» **Reading passage**

━━━━━━━━━━

|
Submitted by Assigned_Reviewer_6 Q1: Comments to author(s). First provide a summary of the paper, and then address the following criteria: Quality, clarity, originality and significance. (For detailed reviewing guidelines, see http://nips.cc/PaperInformation/ReviewerInstructions)
Authors propose an attentional neural network that integrates top-down cognitive bias and bottom-up feature extraction. When there is noise in the stimulus, it can resolve the confusion by setting the appropriate top-down bias. They apply their method for digit recognition on noisy images (random background and random image) as well as two overlaid digits and report high accuracies in par or better than state of the art.
I found this result interesting but I am not quite sure of the novelty of the approach specially considering a volume of research in recurrent networks, Hopfield nets, predictive coding, etc.
I dont major concerns regarding the approach and results as both seem most likely correct. One concern is though the generalization of the approach beyond digits to natural scenes where confusion between classes are much more complex. I think this should be discussed in the paper.
Some minor concerns:
- English needs to be improved. For example, there are several cases where verb does not match with the subject.
- Some more details on dimensionality of vectors in section 2.1 will help the reader.
- Some details on compared models would be helpful.
- Fig. 4: It should be red bar not black bar.
- I dont quite get this: why in Figure 6, last column for input 3, trained NN classifier returns 2 while it clearly looks like a "3"?
Q2: Please summarize your review in 1-2 sentences
See above. Submitted by Assigned_Reviewer_13 Q1: Comments to author(s). First provide a summary of the paper, and then address the following criteria: Quality, clarity, originality and significance. (For detailed reviewing guidelines, see http://nips.cc/PaperInformation/ReviewerInstructions)
The authors introduce the Attentional Neural Network which integrates top-down bias and bottom-up feature extraction in a single architecture. I like very much the idea of integrating top-down connections, but I have some concerns on how these have been implemented in the proposed approach and on the evaluation protocol.
Generally the paper reads well. I strongly recommend to run a spell-check (I found many typos) and to rewrite few convoluted sentences. Please always favor linear and short sentences.
The denoising idea to segment out some patterns of interest to be fed to a classifier is interesting. It needs to be said that having this gated interaction is not completely novel and there are already studies on gated RBM and gated Autoencoder. However, the cognitive bias is a binary N (number of classes) dimensional vector, and this requires to perform exhaustive search. Why isn't the bias function of some intermediate representation?
Also, having a separate training for each of the modules makes tricky to assess the best strategy to "confirm the initial b guess", as also stated in the paragraph beginning at line 113. This is in my opinion a weak point of the work which makes it unfeasible for many problems. I always prefer end-to-end systems, at least here the classifier could have been trained jointly with the M module, even following the proposed alternating minimization scheme.

━━━━━━━━━━

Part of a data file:
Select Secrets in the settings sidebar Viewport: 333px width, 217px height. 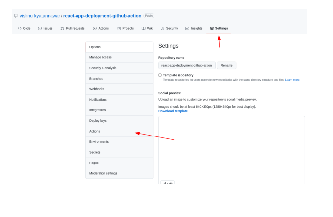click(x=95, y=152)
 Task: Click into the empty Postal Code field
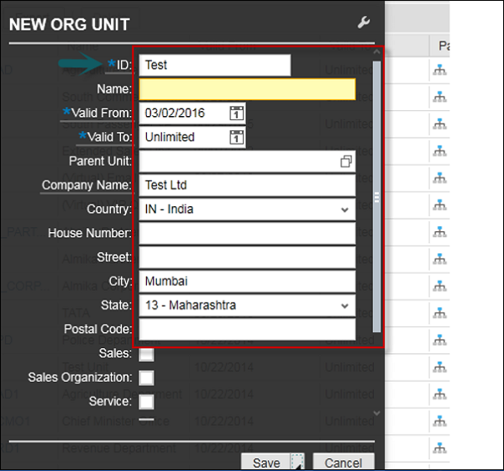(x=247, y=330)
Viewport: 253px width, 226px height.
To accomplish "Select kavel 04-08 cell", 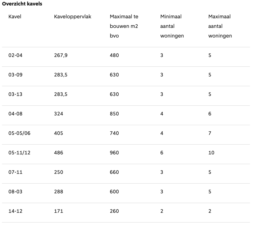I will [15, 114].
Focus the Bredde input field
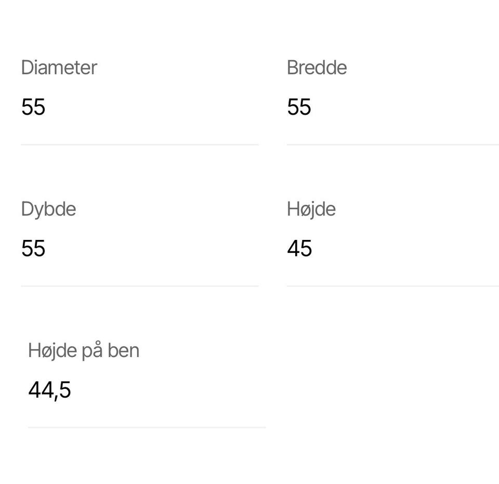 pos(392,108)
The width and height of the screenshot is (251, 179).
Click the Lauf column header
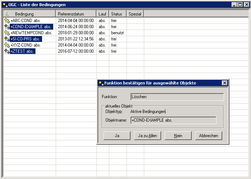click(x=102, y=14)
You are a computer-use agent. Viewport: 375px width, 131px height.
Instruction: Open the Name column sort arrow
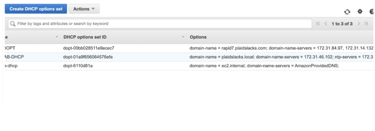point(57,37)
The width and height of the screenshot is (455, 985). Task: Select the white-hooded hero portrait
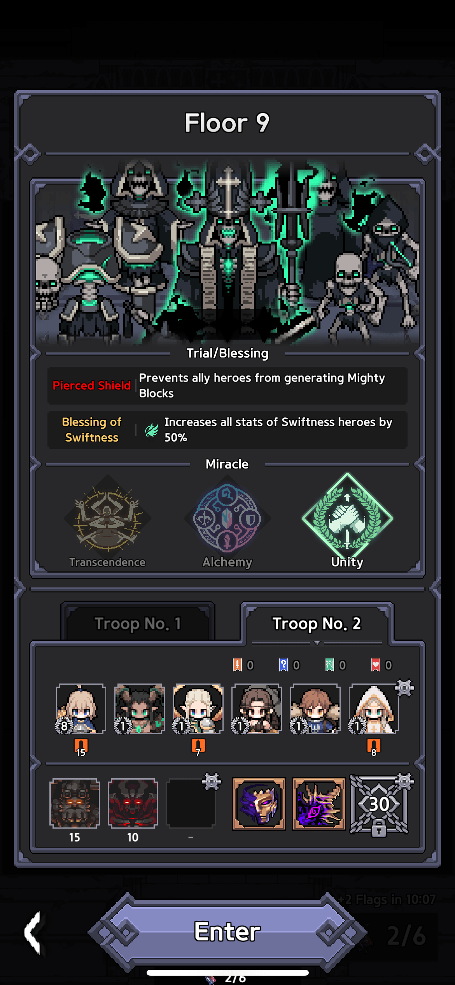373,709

━━━━━━━━━━

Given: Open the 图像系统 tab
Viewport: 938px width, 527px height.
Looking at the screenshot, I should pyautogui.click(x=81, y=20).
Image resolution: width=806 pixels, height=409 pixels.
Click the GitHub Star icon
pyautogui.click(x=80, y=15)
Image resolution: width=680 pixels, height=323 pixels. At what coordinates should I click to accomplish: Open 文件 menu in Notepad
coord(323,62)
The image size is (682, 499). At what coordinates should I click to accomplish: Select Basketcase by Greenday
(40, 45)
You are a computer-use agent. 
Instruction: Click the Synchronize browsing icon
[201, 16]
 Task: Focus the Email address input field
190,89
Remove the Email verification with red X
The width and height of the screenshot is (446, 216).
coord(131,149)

━━━━━━━━━━

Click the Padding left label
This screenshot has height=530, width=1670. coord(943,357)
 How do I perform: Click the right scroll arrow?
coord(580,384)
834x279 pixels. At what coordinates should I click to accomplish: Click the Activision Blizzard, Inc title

━━━━━━━━━━

» **Exercise**
Please quote, word for word, the part of the reviewer comments above that opens with the words containing "I found this" and closes with "would be helpful.".

» **Output below**
I found this result interesting but I am not quite sure of the novelty of the approach specially considering a volume of research in recurrent networks, Hopfield nets, predictive coding, etc.
I dont major concerns regarding the approach and results as both seem most likely correct. One concern is though the generalization of the approach beyond digits to natural scenes where confusion between classes are much more complex. I think this should be discussed in the paper.
Some minor concerns:
- English needs to be improved. For example, there are several cases where verb does not match with the subject.
- Some more details on dimensionality of vectors in section 2.1 will help the reader.
- Some details on compared models would be helpful.